Scrabble as Metaphor

I have been playing SCRABBLE online for about 18 months now, and admit that I am a total junkie. It has been fun, maddening, and oddly enough, a great learning experience in a Zen kind of way.

The truth of the matter is, I'm not very good. My vocabulary is good, not great, and my ability to see words from a jumble of letters is definitely lacking. But on I play, usually with people I know or want to get to know, and interestingly enough, I have gotten to know a lot about myself and others, particularly men.
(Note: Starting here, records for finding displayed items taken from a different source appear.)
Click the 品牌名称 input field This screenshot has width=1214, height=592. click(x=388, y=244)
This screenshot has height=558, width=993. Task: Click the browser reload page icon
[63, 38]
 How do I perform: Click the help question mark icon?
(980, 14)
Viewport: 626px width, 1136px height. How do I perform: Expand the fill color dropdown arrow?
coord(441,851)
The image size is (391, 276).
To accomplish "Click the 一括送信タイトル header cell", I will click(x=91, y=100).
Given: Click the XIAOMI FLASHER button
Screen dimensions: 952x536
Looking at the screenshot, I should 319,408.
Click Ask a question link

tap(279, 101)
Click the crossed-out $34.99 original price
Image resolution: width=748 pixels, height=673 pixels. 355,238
One man I played with (and dated) kept winning and winning and winning with fantastic words I had never heard of. When I finally asked him if he had an amazing vocabulary or was it possible he cheated, he confessed (unembarassedly) that, of course, he used online tools to help him figure out words; that everyone did it, didn't I know? (Scrabble Helper = Viagra?) That I had to ask before he would tell me something like that, that the playing field had never been level from the beginning, was a great indicator of the non-Scrabble relationship.
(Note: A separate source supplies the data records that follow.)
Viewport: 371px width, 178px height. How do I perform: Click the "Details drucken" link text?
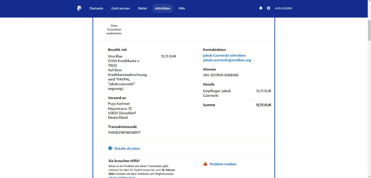[x=127, y=149]
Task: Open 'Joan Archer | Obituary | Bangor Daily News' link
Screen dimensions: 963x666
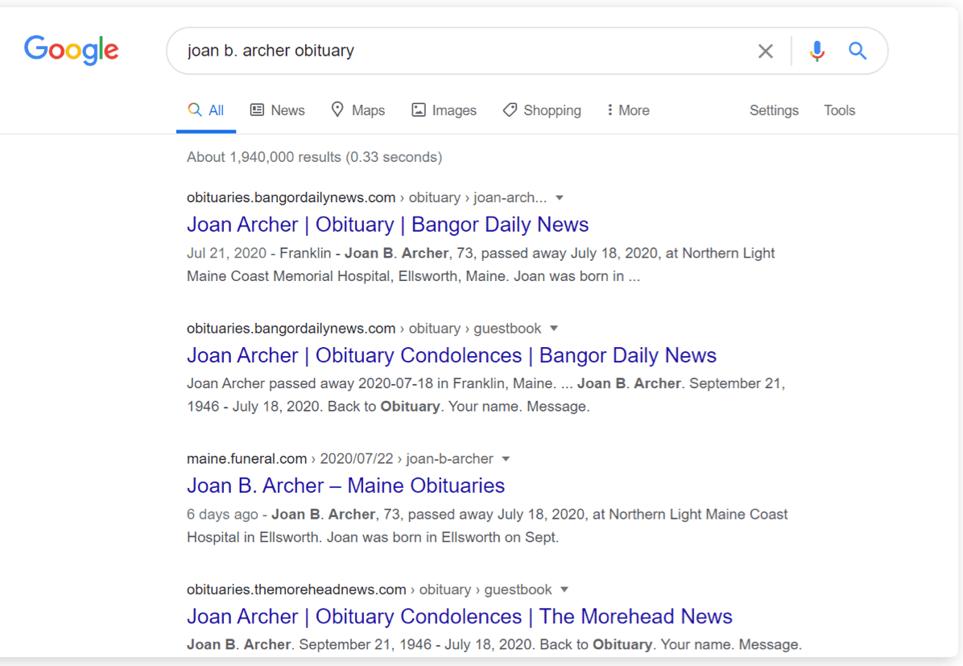Action: click(387, 225)
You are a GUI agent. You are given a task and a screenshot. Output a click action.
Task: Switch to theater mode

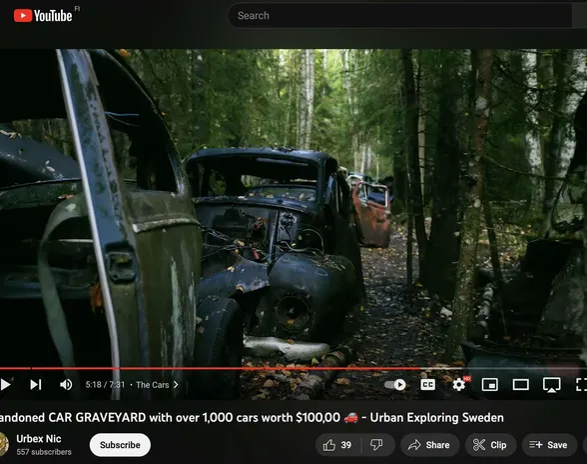[520, 384]
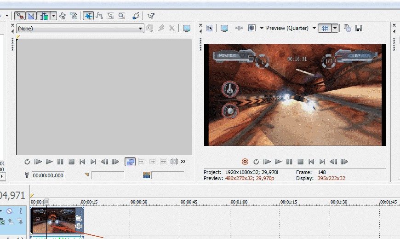Open the auto ripple mode dropdown arrow
The width and height of the screenshot is (400, 239).
[54, 16]
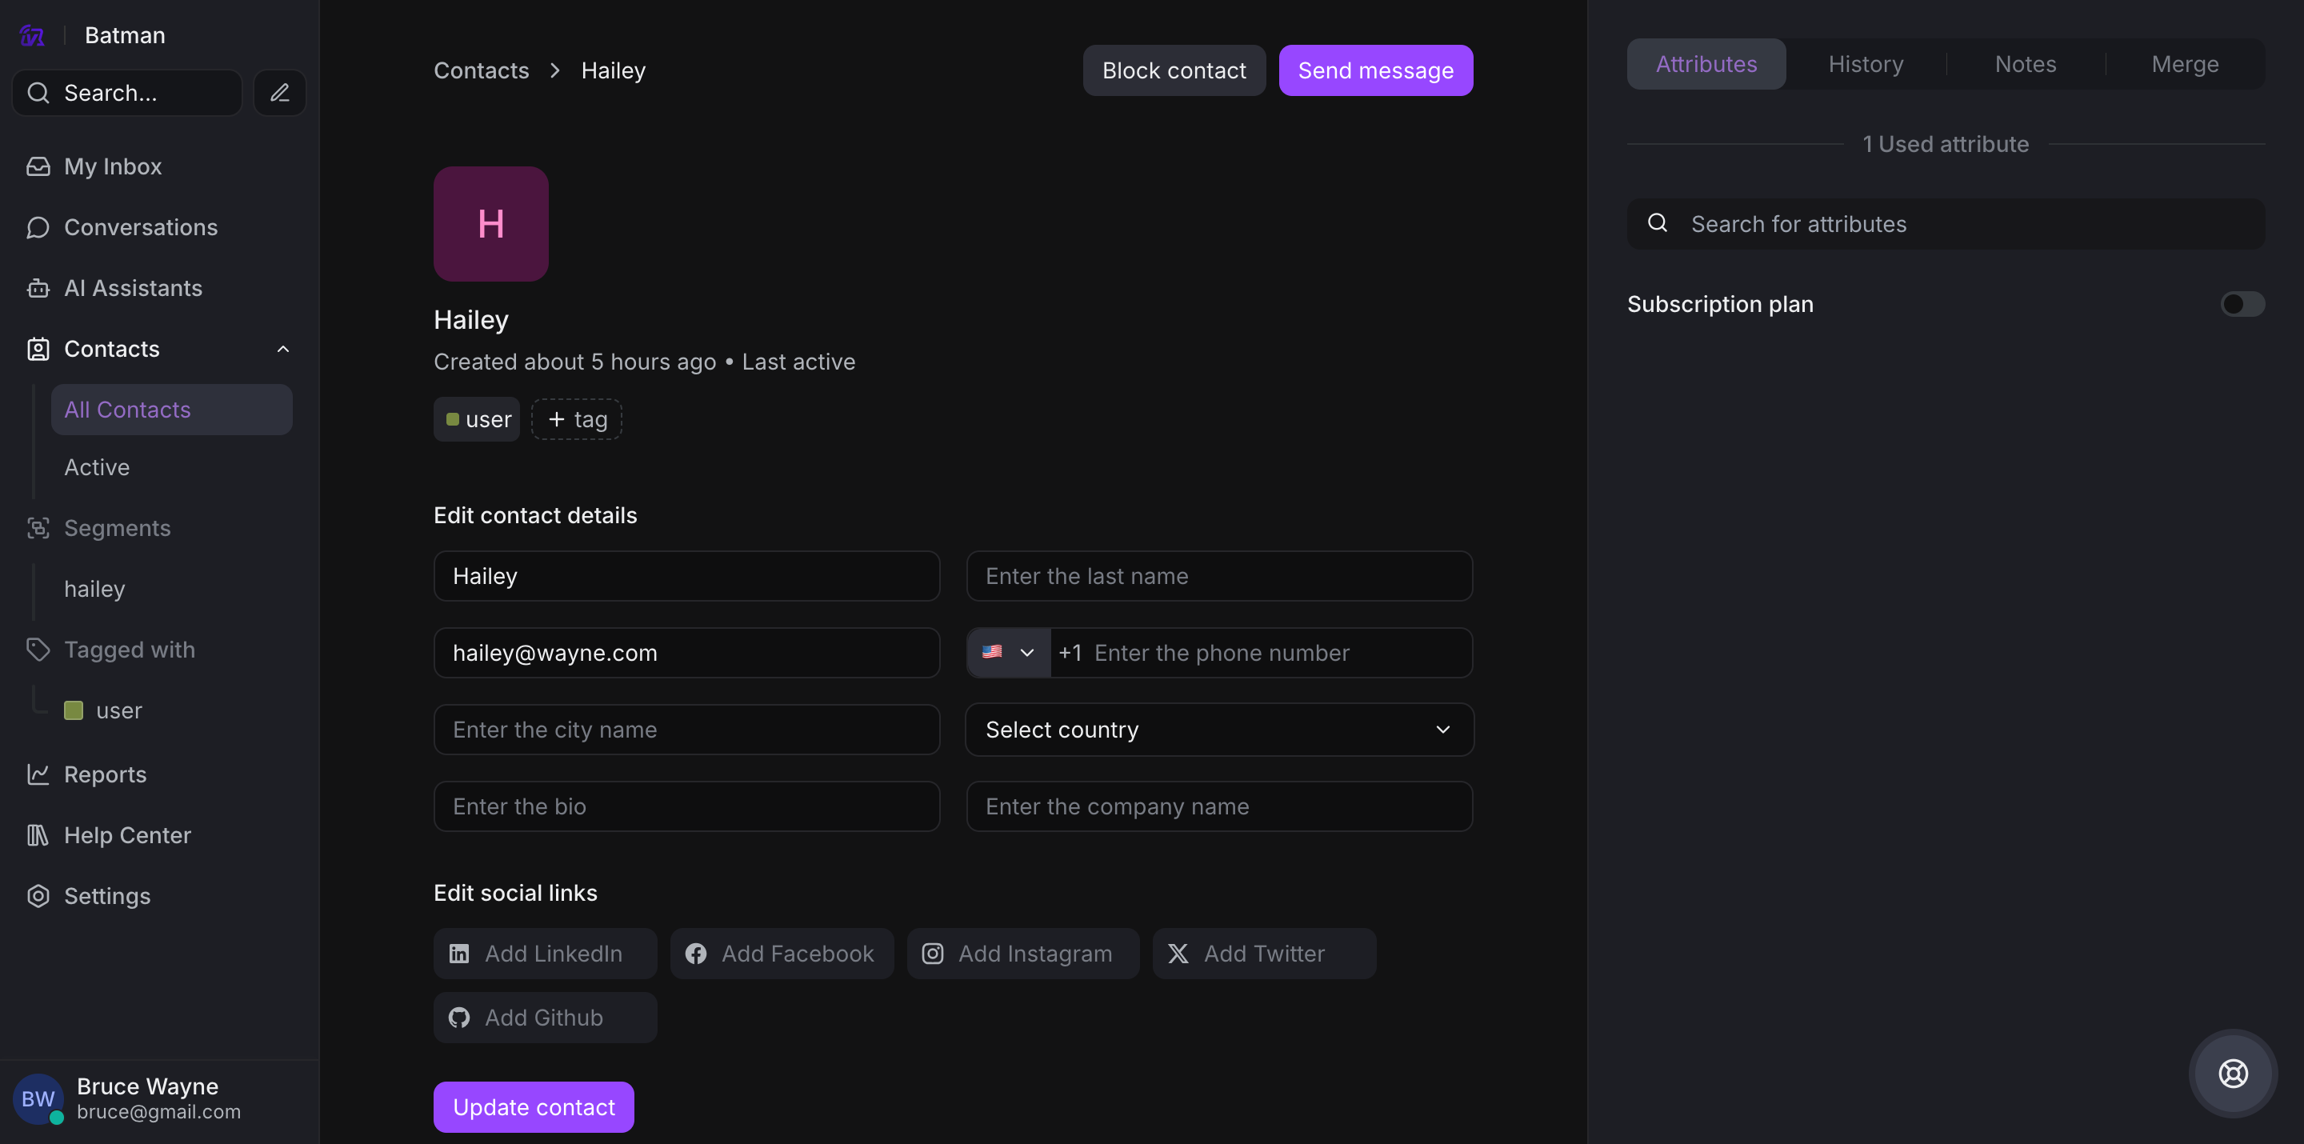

Another man I played with (and dated - hmm, is there a pattern here?) was honest from the beginning about his desire to win, about his joy in playing with an equal partner, loved talking through his difficulties in the game and had no issue naming a problem he was having. He was like that in person, too - honest with his feelings (even if I didn't like them), comfortable stating his position.

One woman I played with, so gentle in regular life and so fierce a competitor online, was incredibly generous with her skill, pointing out plays (after she had won, of course) giving me tips, and continuing to play with me in spite of the fact that I did not give her stiff competition. I had already suspected she was a mensch; Scrabble proved it so. But in addition, it taught me that the rather one-dimensional picture I had of her was missing so much, and that engaging with someone in a different activity from our normal relationship let me in to a whole new aspect, deepening our relationship.
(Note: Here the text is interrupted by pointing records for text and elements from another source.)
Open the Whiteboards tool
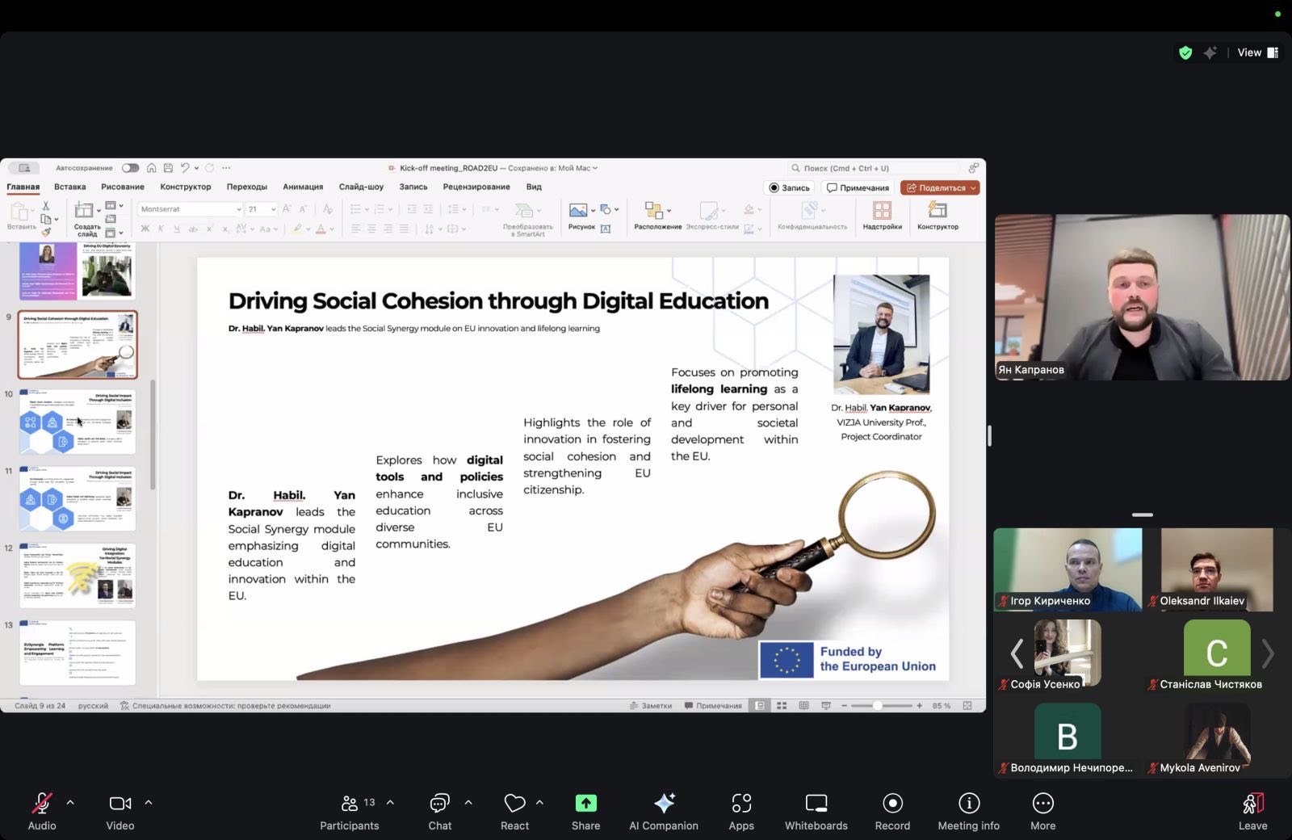 click(x=816, y=804)
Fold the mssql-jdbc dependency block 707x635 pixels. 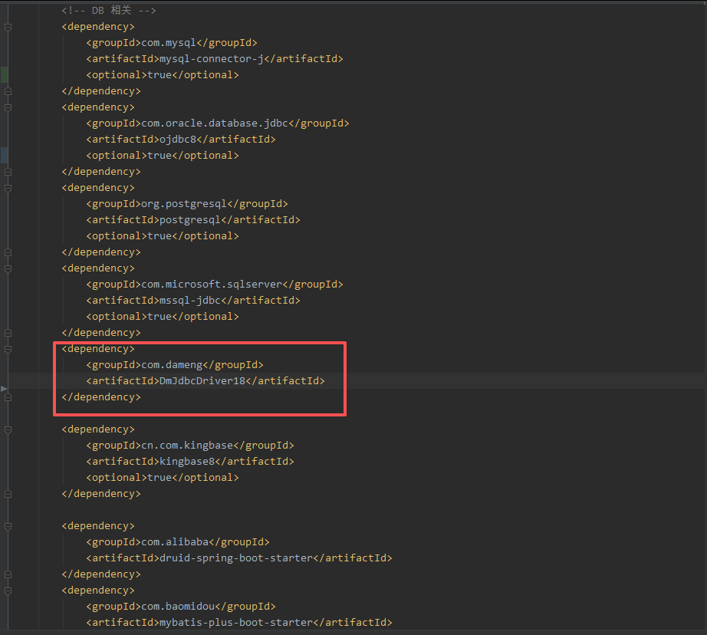[x=8, y=268]
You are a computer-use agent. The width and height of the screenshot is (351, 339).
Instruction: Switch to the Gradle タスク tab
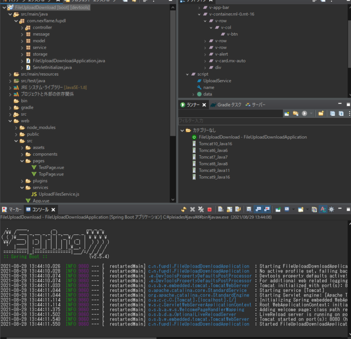coord(229,105)
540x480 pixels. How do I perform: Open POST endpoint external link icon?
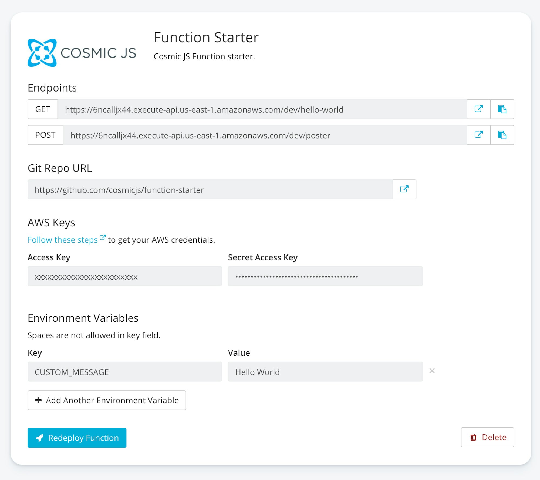478,135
And then there's me. I have come to see in Scrabble that I often play impulsively, that the desire to make a play overcomes my ability to think through carefully, that once I latch on to a play that seems good, I stop looking at alternatives. I have also seen that if I give it time (one of the great joys of online Scrabble where there is little pressure to make your move), I can see things differently, that new words form where none had previously existed.

I don't think I'll ever be a very good Scrabble player, and recent games on a real board have proven that perhaps I have even gotten worse as my knowledge and experience have grown. But it sure has taught me a lot, and perhaps is my new relationship litmus test!


  1. it took me about three seconds to spell:

    go lisa and got it bad

    love the game, love your article.


  2. Great post, Lisa --

    I caught the Scrabble bug three years ago now when it was Scrabulous on Facebook. If you're really into it, you should read "Word Freak" by Stefan Fatsis. He's was a WSJ reporter (I think) who took a year off to play competitive Scrabble, to see how good he could become in one year. It's an entertaining fast read that was later made into a documentary that I didn't think was quite as good (WordPlay, I think). Anyway, you also learn a lot about strategy through the book.

    The other thing that happens when you've been playing a long time is you memorize all the two letter words and most of the three letter words and you tend to recall all the crazy words that people have played against you. So though I have occasionally suspected people of cheating, I don't think it's that widespread. The online game with the dictionary built right into the game, is and advantage that the offline game doesn't have. But since the tool is built into the game, I don't consider sometimes heavily relying on that to be cheating at all. Going to some other website descrambler I think is not so cool, and I don't think (maybe I'm wrong) that people use them that much.

    That said, it is amazing how things go in waves. Sometimes you just keep getting great draws and the words are just there. I once won 19 straight games. I thought I was just becoming really good. But then I lost the next 10 (or something like that ... I didn't keep track of the losses). I've gone several games without a bingo, but once had a game with five bingos. Go figure.

    Generally, I feel like if my score is below 300, I deserve to lose. But if my score is above 350, I have a good chance to win. And I'm not sure I've ever lost a game where I've scored 400.